La foto de Milei con Natalia Denegri —reconvertida evangelista y “filántropa” luego del escándalo del Caso Coppola— se viralizó no por glamorosa, sino por ridícula. Un símbolo grotesco del extravío diplomático. La única funcionaria estadounidense que apareció fue Kristi Noem, secretaria de Seguridad Nacional, que se retiró apenas se enteró de que Trump no iría al evento. Su presencia fue tan fugaz como reveladora del vacío de la cita.
A las 22, el Servicio Secreto dejó en claro lo que los organizadores ya sabían desde el principio: Trump estaba en Miami, cenando, y no pasaría por el evento. Ni fotos, ni videos, ni charla. Solo una residencia cercana, alquilada como escenario para una puesta en escena diseñada exclusivamente para halagar el narcisismo del presidente argentino.
La reacción de la delegación argentina osciló entre la furia y el desconcierto. Werthein enfrentó a Parada y Rourke, y les expresó su vergüenza por el engaño. “Nos prometieron una reunión que sabían que no iba a ocurrir”, reprochó. En un intento por salvar las apariencias, los organizadores mintieron otra vez: dijeron que Milei se fue justo antes de que Trump llegara, que con 15 minutos de paciencia “hubiera habido foto”. Pero el montaje ya era insostenible. Incluso borraron los mensajes de WhatsApp donde garantizaban la presencia del expresidente republicano.

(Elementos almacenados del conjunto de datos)

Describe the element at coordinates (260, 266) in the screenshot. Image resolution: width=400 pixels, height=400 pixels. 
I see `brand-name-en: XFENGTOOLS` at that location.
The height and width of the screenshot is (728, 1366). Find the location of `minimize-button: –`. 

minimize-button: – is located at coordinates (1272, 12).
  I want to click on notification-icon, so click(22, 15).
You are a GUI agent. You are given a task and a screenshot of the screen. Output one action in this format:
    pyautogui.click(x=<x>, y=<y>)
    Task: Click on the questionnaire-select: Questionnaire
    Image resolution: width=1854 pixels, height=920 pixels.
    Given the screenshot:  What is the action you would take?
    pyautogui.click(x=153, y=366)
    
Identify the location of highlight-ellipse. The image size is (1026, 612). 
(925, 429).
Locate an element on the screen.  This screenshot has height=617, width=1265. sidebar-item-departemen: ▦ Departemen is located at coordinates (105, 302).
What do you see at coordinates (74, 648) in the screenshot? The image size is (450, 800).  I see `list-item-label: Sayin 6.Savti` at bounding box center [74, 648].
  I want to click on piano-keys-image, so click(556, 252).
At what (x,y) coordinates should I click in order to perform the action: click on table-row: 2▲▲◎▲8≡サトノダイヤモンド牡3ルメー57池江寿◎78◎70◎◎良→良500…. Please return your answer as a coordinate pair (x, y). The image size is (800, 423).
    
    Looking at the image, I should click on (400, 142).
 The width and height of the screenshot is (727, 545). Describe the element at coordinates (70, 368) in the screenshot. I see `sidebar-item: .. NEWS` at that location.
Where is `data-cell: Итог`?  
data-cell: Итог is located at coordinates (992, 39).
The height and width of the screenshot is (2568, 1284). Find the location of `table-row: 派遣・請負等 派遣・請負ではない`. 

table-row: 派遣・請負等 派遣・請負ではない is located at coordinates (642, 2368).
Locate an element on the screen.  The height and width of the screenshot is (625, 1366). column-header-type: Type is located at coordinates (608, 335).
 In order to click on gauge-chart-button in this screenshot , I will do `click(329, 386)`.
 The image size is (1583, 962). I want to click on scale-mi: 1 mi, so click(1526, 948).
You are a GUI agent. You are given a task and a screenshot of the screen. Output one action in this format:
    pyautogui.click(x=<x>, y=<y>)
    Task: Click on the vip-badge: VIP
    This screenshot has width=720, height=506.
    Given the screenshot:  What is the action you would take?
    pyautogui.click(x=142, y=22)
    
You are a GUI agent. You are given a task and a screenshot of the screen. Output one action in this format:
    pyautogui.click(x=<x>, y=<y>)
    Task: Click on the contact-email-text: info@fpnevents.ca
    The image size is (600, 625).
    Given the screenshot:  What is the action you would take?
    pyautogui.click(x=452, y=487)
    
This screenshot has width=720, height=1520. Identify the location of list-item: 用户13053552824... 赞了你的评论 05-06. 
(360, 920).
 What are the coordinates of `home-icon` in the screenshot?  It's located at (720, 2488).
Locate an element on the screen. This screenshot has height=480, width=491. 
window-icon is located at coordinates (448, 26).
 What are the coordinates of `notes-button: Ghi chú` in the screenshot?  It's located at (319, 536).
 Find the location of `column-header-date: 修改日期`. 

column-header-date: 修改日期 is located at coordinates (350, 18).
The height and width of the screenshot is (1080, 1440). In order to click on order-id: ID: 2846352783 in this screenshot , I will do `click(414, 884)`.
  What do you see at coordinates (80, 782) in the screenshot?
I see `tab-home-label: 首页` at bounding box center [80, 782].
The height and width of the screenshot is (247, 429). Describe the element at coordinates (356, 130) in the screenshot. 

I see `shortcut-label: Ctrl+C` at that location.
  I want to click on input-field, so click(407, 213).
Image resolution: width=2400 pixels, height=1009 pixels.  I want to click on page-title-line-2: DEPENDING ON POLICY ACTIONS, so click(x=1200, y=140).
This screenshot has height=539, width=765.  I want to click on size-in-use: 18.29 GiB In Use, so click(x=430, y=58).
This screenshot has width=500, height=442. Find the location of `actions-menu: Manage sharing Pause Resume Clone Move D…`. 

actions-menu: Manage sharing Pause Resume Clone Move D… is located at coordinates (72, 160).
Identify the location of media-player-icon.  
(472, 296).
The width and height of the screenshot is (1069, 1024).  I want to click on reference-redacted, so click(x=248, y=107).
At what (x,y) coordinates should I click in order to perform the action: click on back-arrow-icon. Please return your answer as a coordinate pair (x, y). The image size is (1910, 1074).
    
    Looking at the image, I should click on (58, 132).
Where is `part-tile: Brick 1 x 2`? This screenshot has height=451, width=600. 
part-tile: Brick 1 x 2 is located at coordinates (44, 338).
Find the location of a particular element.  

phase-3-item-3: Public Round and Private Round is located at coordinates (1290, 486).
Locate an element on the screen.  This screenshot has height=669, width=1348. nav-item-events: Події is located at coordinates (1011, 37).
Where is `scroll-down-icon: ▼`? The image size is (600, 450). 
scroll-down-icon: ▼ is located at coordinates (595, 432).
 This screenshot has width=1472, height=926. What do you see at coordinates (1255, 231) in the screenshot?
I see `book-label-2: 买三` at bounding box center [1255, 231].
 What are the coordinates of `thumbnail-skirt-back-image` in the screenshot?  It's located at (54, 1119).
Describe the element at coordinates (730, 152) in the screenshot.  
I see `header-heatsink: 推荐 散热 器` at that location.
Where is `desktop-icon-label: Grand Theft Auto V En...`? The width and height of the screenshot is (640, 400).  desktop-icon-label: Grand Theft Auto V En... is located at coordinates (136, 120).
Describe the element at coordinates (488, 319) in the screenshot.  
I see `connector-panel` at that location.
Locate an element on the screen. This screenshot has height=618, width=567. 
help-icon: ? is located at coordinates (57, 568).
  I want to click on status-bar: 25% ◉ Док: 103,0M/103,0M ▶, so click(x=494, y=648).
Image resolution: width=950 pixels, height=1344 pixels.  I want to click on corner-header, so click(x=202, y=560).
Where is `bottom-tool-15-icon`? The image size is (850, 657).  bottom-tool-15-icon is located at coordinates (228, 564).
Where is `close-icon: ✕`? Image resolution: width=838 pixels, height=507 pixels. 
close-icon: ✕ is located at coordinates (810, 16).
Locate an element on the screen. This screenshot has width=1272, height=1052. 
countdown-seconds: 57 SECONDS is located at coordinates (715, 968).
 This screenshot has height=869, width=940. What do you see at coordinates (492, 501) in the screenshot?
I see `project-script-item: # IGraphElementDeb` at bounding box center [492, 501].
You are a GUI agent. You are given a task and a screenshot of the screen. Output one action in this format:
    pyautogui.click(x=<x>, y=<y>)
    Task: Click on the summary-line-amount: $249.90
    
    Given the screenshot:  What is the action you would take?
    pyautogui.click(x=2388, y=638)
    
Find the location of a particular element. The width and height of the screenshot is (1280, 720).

> ACTIVIDAD
Por favor, transcribe el fragmento del texto sobre Milei y Trump que va desde "La reacción de" hasta "del expresidente republicano.". Responde usando únicamente el texto sobre Milei y Trump.

> SOLUCIÓN DEL EJERCICIO
La reacción de la delegación argentina osciló entre la furia y el desconcierto. Werthein enfrentó a Parada y Rourke, y les expresó su vergüenza por el engaño. “Nos prometieron una reunión que sabían que no iba a ocurrir”, reprochó. En un intento por salvar las apariencias, los organizadores mintieron otra vez: dijeron que Milei se fue justo antes de que Trump llegara, que con 15 minutos de paciencia “hubiera habido foto”. Pero el montaje ya era insostenible. Incluso borraron los mensajes de WhatsApp donde garantizaban la presencia del expresidente republicano.